Internal PV cell production is forecast to expand, with an annual capacity of 800MW expected to come online by the end of the third quarter. A third cell-making facility will be completed in early 2011, which will push total internal capacity to 1.3GW, with almost half of that amount—620MW—comprised of higher-efficiency capability, according to Canadian Solar.
“Demand and pricing continued to be strong for the quarter, a situation we expect to continue throughout 2010,” stated chairman/CEO Shawn Qu (pictured). “Q2 shipments were above prior guidance. We reduced our purchase of third-party solar cells in order to improve our gross margin, a practice we will continue in Q3 and Q4. The rapid expansion of our internal capacity made this strategy possible. We manufactured 110 MW of cells internally in Q2 and purchased the balance. We expect to increase our internal quarterly cell output to 127 MW in Q3 and 180 MW in Q4.”
“We also continue to build on our brand reputation for technology innovation and excellence,” he said. “Since March, we have been shipping several new products, including enhanced selective-emitter modules and our New Edge modules. Our enhanced selective-emitter cells significantly increase the unit power output of our solar modules, while the New Edge modules permit rapid and inexpensive rooftop installation of solar systems. These products have been well received by our customers, and we expect that these products will help us gain market share and give us better pricing power going forward.”
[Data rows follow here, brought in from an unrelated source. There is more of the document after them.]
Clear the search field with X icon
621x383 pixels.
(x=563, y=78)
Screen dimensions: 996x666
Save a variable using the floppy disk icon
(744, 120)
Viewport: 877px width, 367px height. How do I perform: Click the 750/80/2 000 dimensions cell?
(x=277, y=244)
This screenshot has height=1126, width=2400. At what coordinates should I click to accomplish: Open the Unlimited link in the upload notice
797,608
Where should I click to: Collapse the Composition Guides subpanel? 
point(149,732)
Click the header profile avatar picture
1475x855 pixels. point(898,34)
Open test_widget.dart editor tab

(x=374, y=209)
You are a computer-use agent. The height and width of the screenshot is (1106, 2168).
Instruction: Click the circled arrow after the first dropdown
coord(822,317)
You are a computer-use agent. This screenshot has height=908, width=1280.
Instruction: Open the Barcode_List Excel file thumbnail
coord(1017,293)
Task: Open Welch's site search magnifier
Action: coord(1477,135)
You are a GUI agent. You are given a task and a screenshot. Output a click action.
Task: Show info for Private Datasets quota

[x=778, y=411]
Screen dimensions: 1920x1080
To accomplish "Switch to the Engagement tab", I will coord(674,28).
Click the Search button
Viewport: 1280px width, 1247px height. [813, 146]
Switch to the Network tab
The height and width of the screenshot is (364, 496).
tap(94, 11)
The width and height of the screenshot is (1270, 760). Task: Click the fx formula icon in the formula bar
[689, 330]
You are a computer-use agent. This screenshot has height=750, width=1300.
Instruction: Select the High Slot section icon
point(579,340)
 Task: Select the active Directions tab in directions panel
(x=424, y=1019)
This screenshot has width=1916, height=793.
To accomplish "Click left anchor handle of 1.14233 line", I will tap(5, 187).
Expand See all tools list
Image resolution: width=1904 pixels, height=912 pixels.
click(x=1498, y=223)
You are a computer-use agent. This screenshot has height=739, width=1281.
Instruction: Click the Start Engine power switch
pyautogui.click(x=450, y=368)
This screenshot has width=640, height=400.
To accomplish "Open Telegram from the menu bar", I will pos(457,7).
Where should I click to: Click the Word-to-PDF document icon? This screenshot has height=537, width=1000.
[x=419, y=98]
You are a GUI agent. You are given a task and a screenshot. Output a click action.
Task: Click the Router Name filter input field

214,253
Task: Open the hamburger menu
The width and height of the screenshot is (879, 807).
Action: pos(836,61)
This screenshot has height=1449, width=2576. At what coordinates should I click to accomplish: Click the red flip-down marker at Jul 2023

“We are seeing improvements in many aspects of our operations,” continued Qu. “Our ingot and wafer costs have come down substantially and are now in line with leading wafer companies, and our cell conversion efficiencies using our proprietary enhanced selective emitter technology have exceeded 18%.
“We expect module pricing to remain relatively stable for the balance of the year. We expect that these factors, as well as our increased internal cell production, to support continued margin improvement through the fourth quarter.
“We also expect our increased internal cell production early next year to enable us to substantially improve our margin structure. Finally, we expect our solar system business to start generating meaningful income in Q4 and continue to grow in 2011,” he concluded.
Addressing some specific items in the financial results, CFO Arthur Chien commented that “this quarter’s results included a $9.0 million net foreign exchange charge, which is slightly less than predicted. Currency hedging reduced the impact of foreign exchange losses by $21.6 million. Q2 general and administrative expenses included additional legal and additional auditing costs of approximately $4.8 million related to the SEC subpoena and the internal audit committee investigation.”